Daily Om - Healing With Hurt - Using Your Pain To Help Others
The following is from Dailyom.com. I receive these every day.... some I pass over, other's touch my heart tremendously. Other's seem like a testament to some of my deepest beliefs. This one is both of the last two -- it touched my heart and gave testament to one of my most fundamental beliefs. This belief is what I hope I teach to every client, every professional I meet.
To me, life is about suffering, and it's about growth, and transformation. Many teachers and sages have told this throughout the ages and it is still something that we (as a collective we) seem to have such a hard time letting this teaching into the softest spots of our hearts and our spirits. Sometimes I wonder if this need to stay away from these soft spots is part of our human nature or something that is instinctual that helps to keep us alive?
What I do know is that it is also part of the human condition to use these painful soft spots to bring about the most life altering transformation possible.... to get in touch with our most authentic self and to create new life. To me, it was my losses, that started when I was in elementary school that began creating who I am. They were not the only influences, but major ones. Then, I left the only place I knew as home and lived in 5 different states over a 9 year period. It was a lot of shy hellos and many, many good byes. During this time was also when I began working with AIDS patients, my brother was dying of AIDS, and 8 months later, would find out that my best friend's breast cancer had come back. These are defining, pivotal moments of my life. My choice, was to take the pain I encountered and learned through and put it to good use by helping those who were in similar situations.
My clients are often shocked when I have an idea of what they are going through. "You're 35", they say, "how could you understand this?" I understand because I had someone to hold my aching, soft, raw heart while I grieved for my brother. I understand because I hold compassionate space in my heart for the person in front of me to let me enter their world. It is in the unfolding and my being mindful to their story, not my ideas of "fixing" them that allow me to companion them.
This isn't about being given a bushel of lemons and making lemonade. It is about learning to sit in your most human of places and know that you are holding the space for someone to be heard and seen in their pain and not abandon them, even when they find their own hope, or their own way.
I hope the the reading below inspires you (breathes life into you) the way it did me. I'm away at school, with time to think and not have to do anything but eat, walk, and study. This Daily Om came a the perfect time for me to reflect on how much I love being able to do what I do with others.

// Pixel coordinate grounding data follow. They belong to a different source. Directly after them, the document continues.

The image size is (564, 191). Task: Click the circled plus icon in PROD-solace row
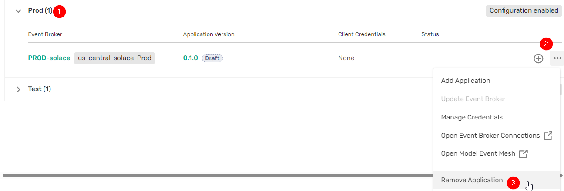538,58
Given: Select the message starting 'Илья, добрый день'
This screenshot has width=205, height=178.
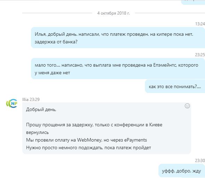Looking at the screenshot, I should coord(118,37).
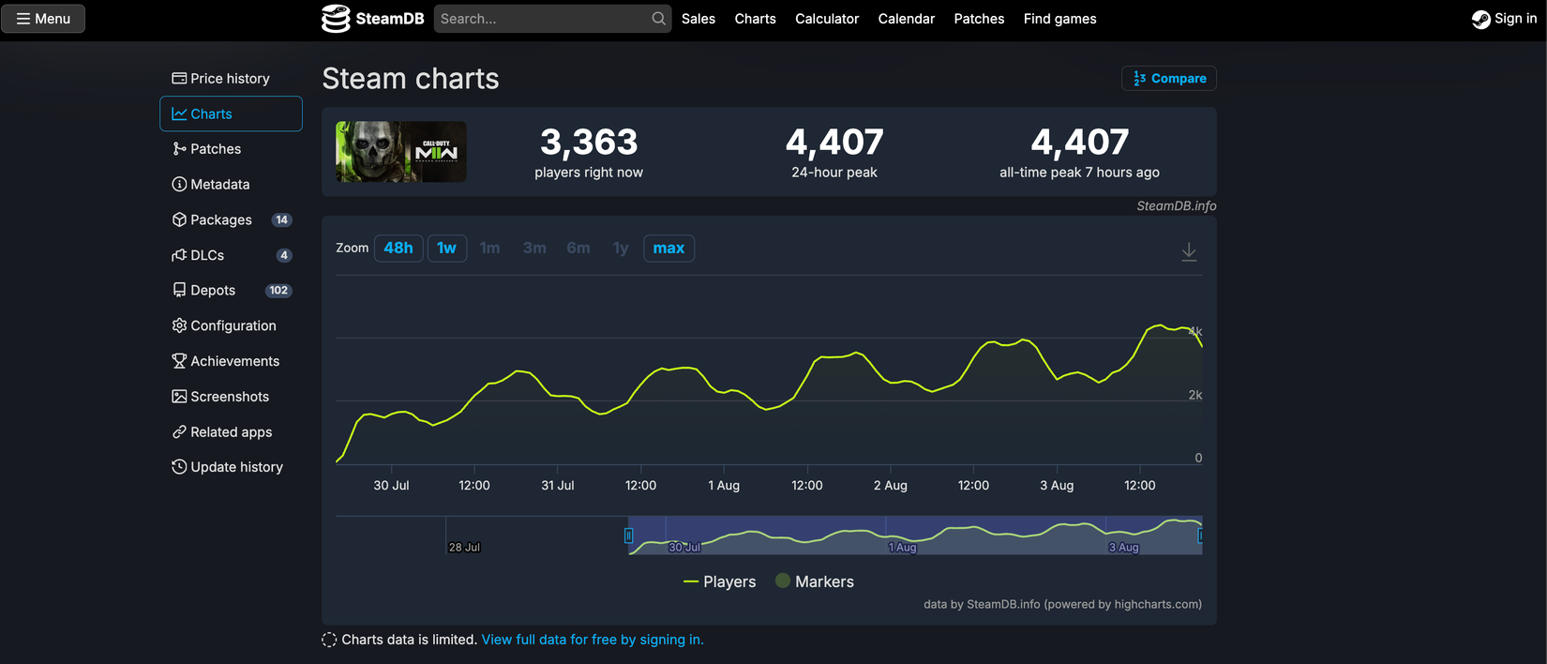Viewport: 1547px width, 664px height.
Task: Open Update history in sidebar
Action: (227, 467)
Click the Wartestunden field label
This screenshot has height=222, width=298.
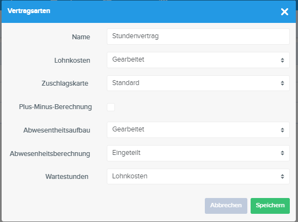[x=67, y=177]
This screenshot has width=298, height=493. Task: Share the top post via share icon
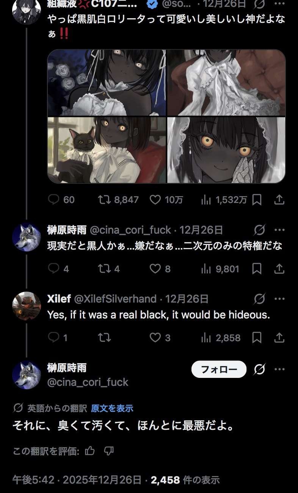pyautogui.click(x=279, y=200)
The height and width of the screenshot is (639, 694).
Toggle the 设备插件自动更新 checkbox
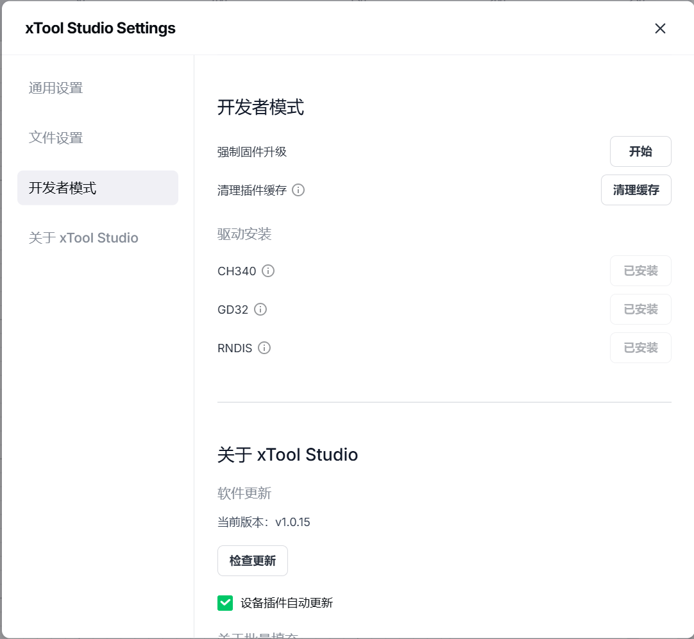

Honoring your light, your path,
Jennifer
June 15, 2006
Healing With Hurt
Using Your Pain To Help Others
Pain is a fact of being and one that permeates all of our lives to some degree. Since the hurt we feel may be a part of the experiences that have touched us most deeply, we are often loathe to let it go. It is frequently easier to keep our pain at our sides, where it acts as a shield that shelters us from others and gives us an identity-that of victim-from which we can draw bitter strength. However, pain's universality can also empower us to use our hurt to help others heal. Since no pain is any greater or more profound than any other, what you feel can give you the ability to help bring about the recovery of individuals whose hurts are both similar to and vastly different from your own. You can channel your pain into transformative and healing love that aids you in helping individuals on a one-to-one basis and spreading a tide of curative energy throughout the world.
The capacity to heal others evolves naturally within those who are ready to disassociate themselves from their identity as victims. In fact, the simple decision to put aside the pain we have carried is what grants us the strength to redeem that pain through service. There are many ways to use the hurt you feel to help others. Your pain gives you a unique insight into the minds of people who have experienced trauma and heartache. You can draw from the wellspring of strength that allowed you to emerge on the other side of a painful experience and pass that strength to individuals still suffering from their wounds. You may be able to council individuals in need by showing them the coping methods that have helped you survive or simply by offering sympathy. A kinship can develop that allows you to relate more closely with those you are trying to aid and comfort.
Helping others can be a restorative experience that makes your own heart grow stronger. In channeling your pain into compassionate service and watching others successfully recover, you may feel a sense of euphoria that leads to increased feelings of self-worth and optimism. Your courageous decision to reach out to others can be the best way to declare to yourself and the world that your pain didn't defeat you, and in fact it helped you heal.







Jennifer, I always look forward to reading your blogs. You have so much insight and the compassion always comes through in your writing. Your clients are blessed to have you as a companion during their darkest moments. Thank you for sharing so eloquently.
Your insight is remarkable, and you are a gift to us all. I will reflect on what you wrote here, as it deserves my time, and you put it so eloquently. I, too, always look forward to your blogs. Amazing inspiration you share, Jennifer.